— Extrait du texte —
Tout comme « Pet Gab », Charlie Winston est de ses rares auteurs interprètes, à être en live réellement habité, possédé par ses rêves et ses démons.
Il ne triche pas, le public le sent, le courant passe naturellement.
Et si la route est son brouillon, la scène est son exutoire ! Charlie Winston y vit ses chansons à 200 %. Autant dire qu’à Vence le petit prince de la Brit Pop nous régala de sa démesure créative et de son punch de performer.
Depuis sa percée en France en 2009 avec l’album « Hobo », ce dandy vagabond ne s’est jamais séparé de son look dandy romano.
Charlie décoiffe. Ce soir là à Vence il fit même tomber son galure alors que la foule sentait le vent du boulet venu des Cornouailles.
Il interpréta quelques hits de ses premiers LP dont « In your Hand », l’étrange "My life as a duck" ou l’imparable « Like a Hobo » repris par le public. Un tube qui le propulsa en 2009. Cet air siffloté est la profession de foi d’un artiste nomade, qui se sent proche des gens du voyage.
Porté par la foule euphorique, descendant dans l’arène sur « In Your hand », il joua également de nombreux titres de « Curio City » (Truth, Too long, Wilderness etc), son troisième opus paru en janvier 2015 qui préside à cette nouvelle tournée débutée à Paris.

— Exercice proposé 1 —
Dans le texte sur le concert de Charlie Winston à Vence, quel album a marqué sa percée en France en 2009 ?
— Exercice proposé 2 —
Prolongez le texte sur le concert de Charlie Winston à Vence à partir de sa dernière phrase.

— Matériel fourni —
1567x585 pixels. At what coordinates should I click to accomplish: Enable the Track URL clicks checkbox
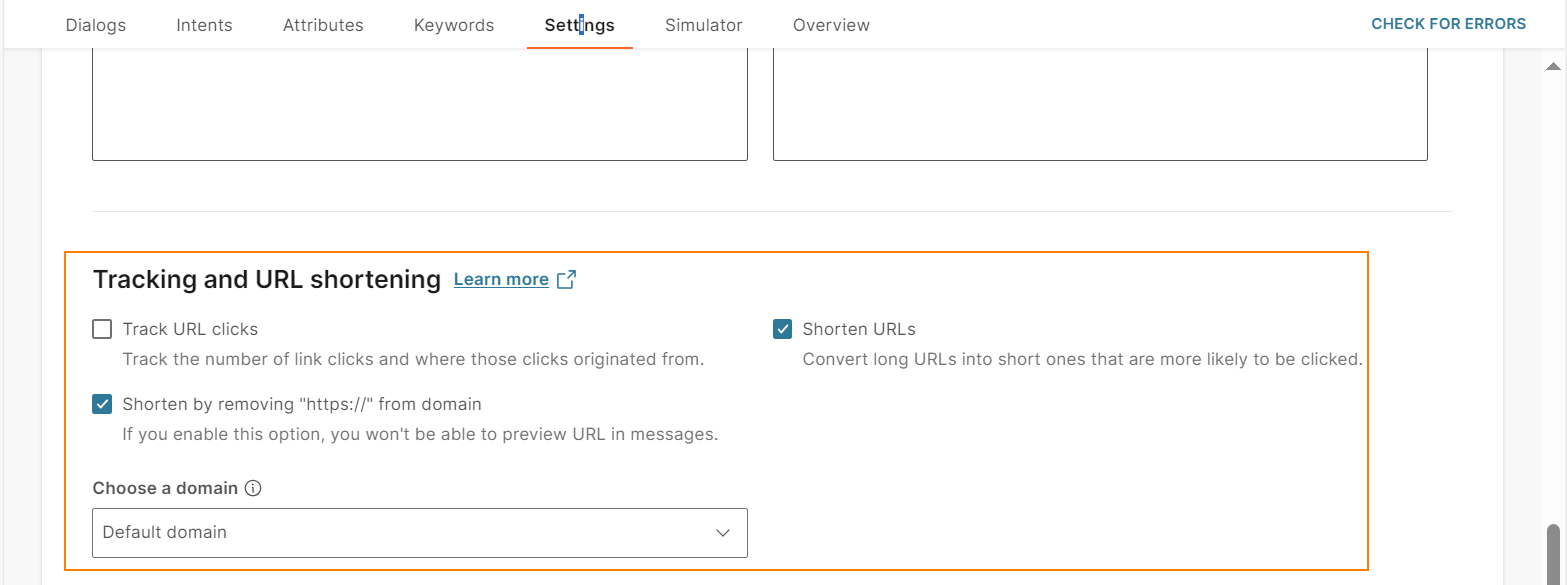[x=102, y=329]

— Résultat final 1 —
L'album « Hobo ».

— Résultat final 2 —
Car Charlie est l’un des rares sujets de sa majesté qui réussît mieux en France que dans la perfide Albion. Le plus français des song writers britanniques a d’ailleurs enrôlé dans sa bande pour ses précédents LP deux niçois Medi (ex Medi and the medecine show) ami d’enfance, complice des débuts, et Daniel Marsala (ex Valseuses et Archimède). Ses chansons harmoniquement tirées à quatre épingles, comme son costume rétro ne sont que la surface de l’iceberg de son univers. Sa musique c’est comme une rivière, aime t’il dire : « Tout est calme en surface mais il se passe beaucoup de choses en dessous. Avec le rythme j’entraîne le corps, mais après je veux entraîner l’esprit".
La comparaison prend toute sa mesure avec les chansons de « Curio City » moins calibrées folk-rock, mais qui emportèrent à Vence autant de suffrages que ses anciennes prouvant que ce compositeur né n’a pas son pareil pour triturer la matière et faire mouche à chaque fois.
Avec cet opus enregistré et réalisé entièrement dans son studio londonien, l’auteur multi instrumentiste a voulu franchir un nouveau cap, en rajoutant à ses nombreuses influences, (pop, rock, musique classique, tzigane, Hip-Hop, etc) une touche d’électro.
Pas pour être à la mode, mais par goût de l’électro vintage, des synthés. Là encore plane l’ombre de L’ange Gabriel, touche à tout génial, faisant son miel de toutes les tendances musicales.
Avec un son aussi surpuissant que raffiné, une orchestration à la mesure de sa mosaïque sonore, Charlie Winston a fait monter l’adrénaline. A le voir seul au piano, en transe extatique sur "Running Still" ou dans ses chorégraphies énervées (Lately) nul doute que ce que produit ce petit bonhomme est trop grand pour lui appartenir seulement.
Pour son baptême vençois, l’artiste libéra une déferlante d’émotions, donna le vertige au public, plongea ses fans dans l’ivresse d’une musique qui nous dépasse d’une tête et force l’auditeur à se hisser. Une grâce contagieuse ? Après tout c’est bien là, la marque des vrais talents.
Chapeau l’artiste !
En live aux Nuits du Sud, nous étions tous Charlie et avec lui nous avons passé la vitesse supérieure !
On peut juste regretter que la Place du Grand Jardin qui offrait un bel espace ouvert, à embrasser du regard à 360 degré, ait perdu un peu de son charme originel.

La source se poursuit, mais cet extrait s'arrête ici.